(Target pointing data)
┌──

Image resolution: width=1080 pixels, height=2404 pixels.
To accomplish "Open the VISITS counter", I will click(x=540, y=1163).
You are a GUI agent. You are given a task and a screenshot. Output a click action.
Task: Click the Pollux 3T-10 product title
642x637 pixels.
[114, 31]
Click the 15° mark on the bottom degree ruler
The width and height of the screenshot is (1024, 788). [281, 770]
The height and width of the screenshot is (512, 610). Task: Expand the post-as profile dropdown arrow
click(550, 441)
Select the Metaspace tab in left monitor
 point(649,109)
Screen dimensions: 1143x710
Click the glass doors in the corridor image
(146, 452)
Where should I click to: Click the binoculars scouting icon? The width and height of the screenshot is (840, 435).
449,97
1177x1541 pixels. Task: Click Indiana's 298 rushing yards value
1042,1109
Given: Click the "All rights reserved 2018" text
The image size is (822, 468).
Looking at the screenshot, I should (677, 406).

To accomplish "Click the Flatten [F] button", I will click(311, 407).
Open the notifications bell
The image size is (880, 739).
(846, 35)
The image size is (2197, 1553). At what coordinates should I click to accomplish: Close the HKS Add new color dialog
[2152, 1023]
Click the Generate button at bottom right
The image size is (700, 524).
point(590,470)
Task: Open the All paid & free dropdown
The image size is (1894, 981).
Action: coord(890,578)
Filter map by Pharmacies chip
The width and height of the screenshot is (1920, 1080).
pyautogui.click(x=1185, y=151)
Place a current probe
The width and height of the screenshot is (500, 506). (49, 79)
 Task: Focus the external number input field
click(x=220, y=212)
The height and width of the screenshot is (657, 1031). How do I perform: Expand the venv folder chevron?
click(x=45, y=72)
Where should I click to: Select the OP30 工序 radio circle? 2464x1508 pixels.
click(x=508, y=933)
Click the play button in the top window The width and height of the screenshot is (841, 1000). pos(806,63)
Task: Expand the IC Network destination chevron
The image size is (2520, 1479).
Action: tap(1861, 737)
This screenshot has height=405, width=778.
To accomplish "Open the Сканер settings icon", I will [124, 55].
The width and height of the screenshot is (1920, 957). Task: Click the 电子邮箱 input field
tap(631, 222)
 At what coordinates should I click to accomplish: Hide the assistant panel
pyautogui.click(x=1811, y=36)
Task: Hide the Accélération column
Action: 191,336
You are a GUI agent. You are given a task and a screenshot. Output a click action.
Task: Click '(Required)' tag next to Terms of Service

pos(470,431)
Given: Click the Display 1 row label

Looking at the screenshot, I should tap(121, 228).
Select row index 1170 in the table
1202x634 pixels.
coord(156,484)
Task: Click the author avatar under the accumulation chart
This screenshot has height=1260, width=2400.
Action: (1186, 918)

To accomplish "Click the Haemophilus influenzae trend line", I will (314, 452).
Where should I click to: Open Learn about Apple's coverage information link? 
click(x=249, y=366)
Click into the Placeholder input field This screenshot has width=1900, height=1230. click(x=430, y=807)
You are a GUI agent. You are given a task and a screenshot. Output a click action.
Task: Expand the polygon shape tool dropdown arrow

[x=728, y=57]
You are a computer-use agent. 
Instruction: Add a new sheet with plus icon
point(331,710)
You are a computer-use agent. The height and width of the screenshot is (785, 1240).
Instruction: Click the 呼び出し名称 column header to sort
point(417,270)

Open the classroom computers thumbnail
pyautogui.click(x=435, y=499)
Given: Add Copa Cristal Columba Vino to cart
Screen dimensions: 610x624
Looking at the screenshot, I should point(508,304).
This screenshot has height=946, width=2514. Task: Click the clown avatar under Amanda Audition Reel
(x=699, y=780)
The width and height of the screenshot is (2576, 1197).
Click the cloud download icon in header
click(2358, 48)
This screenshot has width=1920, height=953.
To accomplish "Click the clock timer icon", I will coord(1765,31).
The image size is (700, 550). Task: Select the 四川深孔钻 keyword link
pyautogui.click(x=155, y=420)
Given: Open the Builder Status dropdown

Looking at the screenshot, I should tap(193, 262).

└──

▶ [Directive]
Retype the rows above word for word, covering every one of them.

▶ [Solution]
Image resolution: width=1080 pixels, height=2404 pixels.
To accomplish "Open the VISITS counter", I will click(x=540, y=1163).
You are a GUI agent. You are given a task and a screenshot. Output a click action.
Task: Click the Pollux 3T-10 product title
642x637 pixels.
[114, 31]
Click the 15° mark on the bottom degree ruler
The width and height of the screenshot is (1024, 788). [281, 770]
The height and width of the screenshot is (512, 610). Task: Expand the post-as profile dropdown arrow
click(550, 441)
Select the Metaspace tab in left monitor
 point(649,109)
Screen dimensions: 1143x710
Click the glass doors in the corridor image
(146, 452)
Where should I click to: Click the binoculars scouting icon? The width and height of the screenshot is (840, 435).
449,97
1177x1541 pixels. Task: Click Indiana's 298 rushing yards value
1042,1109
Given: Click the "All rights reserved 2018" text
The image size is (822, 468).
Looking at the screenshot, I should (677, 406).

To accomplish "Click the Flatten [F] button", I will click(311, 407).
Open the notifications bell
The image size is (880, 739).
(846, 35)
The image size is (2197, 1553). At what coordinates should I click to accomplish: Close the HKS Add new color dialog
[2152, 1023]
Click the Generate button at bottom right
The image size is (700, 524).
point(590,470)
Task: Open the All paid & free dropdown
The image size is (1894, 981).
Action: coord(890,578)
Filter map by Pharmacies chip
The width and height of the screenshot is (1920, 1080).
pyautogui.click(x=1185, y=151)
Place a current probe
The width and height of the screenshot is (500, 506). (49, 79)
 Task: Focus the external number input field
click(x=220, y=212)
The height and width of the screenshot is (657, 1031). How do I perform: Expand the venv folder chevron?
click(x=45, y=72)
Where should I click to: Select the OP30 工序 radio circle? 2464x1508 pixels.
click(x=508, y=933)
Click the play button in the top window The width and height of the screenshot is (841, 1000). pos(806,63)
Task: Expand the IC Network destination chevron
The image size is (2520, 1479).
Action: tap(1861, 737)
This screenshot has height=405, width=778.
To accomplish "Open the Сканер settings icon", I will [124, 55].
The width and height of the screenshot is (1920, 957). Task: Click the 电子邮箱 input field
tap(631, 222)
 At what coordinates should I click to accomplish: Hide the assistant panel
pyautogui.click(x=1811, y=36)
Task: Hide the Accélération column
Action: 191,336
You are a GUI agent. You are given a task and a screenshot. Output a click action.
Task: Click '(Required)' tag next to Terms of Service

pos(470,431)
Given: Click the Display 1 row label

Looking at the screenshot, I should tap(121, 228).
Select row index 1170 in the table
1202x634 pixels.
coord(156,484)
Task: Click the author avatar under the accumulation chart
This screenshot has height=1260, width=2400.
Action: (1186, 918)

To accomplish "Click the Haemophilus influenzae trend line", I will (314, 452).
Where should I click to: Open Learn about Apple's coverage information link? 
click(x=249, y=366)
Click into the Placeholder input field This screenshot has width=1900, height=1230. click(x=430, y=807)
You are a GUI agent. You are given a task and a screenshot. Output a click action.
Task: Expand the polygon shape tool dropdown arrow

[x=728, y=57]
You are a computer-use agent. 
Instruction: Add a new sheet with plus icon
point(331,710)
You are a computer-use agent. The height and width of the screenshot is (785, 1240).
Instruction: Click the 呼び出し名称 column header to sort
point(417,270)

Open the classroom computers thumbnail
pyautogui.click(x=435, y=499)
Given: Add Copa Cristal Columba Vino to cart
Screen dimensions: 610x624
Looking at the screenshot, I should point(508,304).
This screenshot has height=946, width=2514. Task: Click the clown avatar under Amanda Audition Reel
(x=699, y=780)
The width and height of the screenshot is (2576, 1197).
Click the cloud download icon in header
click(2358, 48)
This screenshot has width=1920, height=953.
To accomplish "Click the clock timer icon", I will coord(1765,31).
The image size is (700, 550). Task: Select the 四川深孔钻 keyword link
pyautogui.click(x=155, y=420)
Given: Open the Builder Status dropdown

Looking at the screenshot, I should tap(193, 262).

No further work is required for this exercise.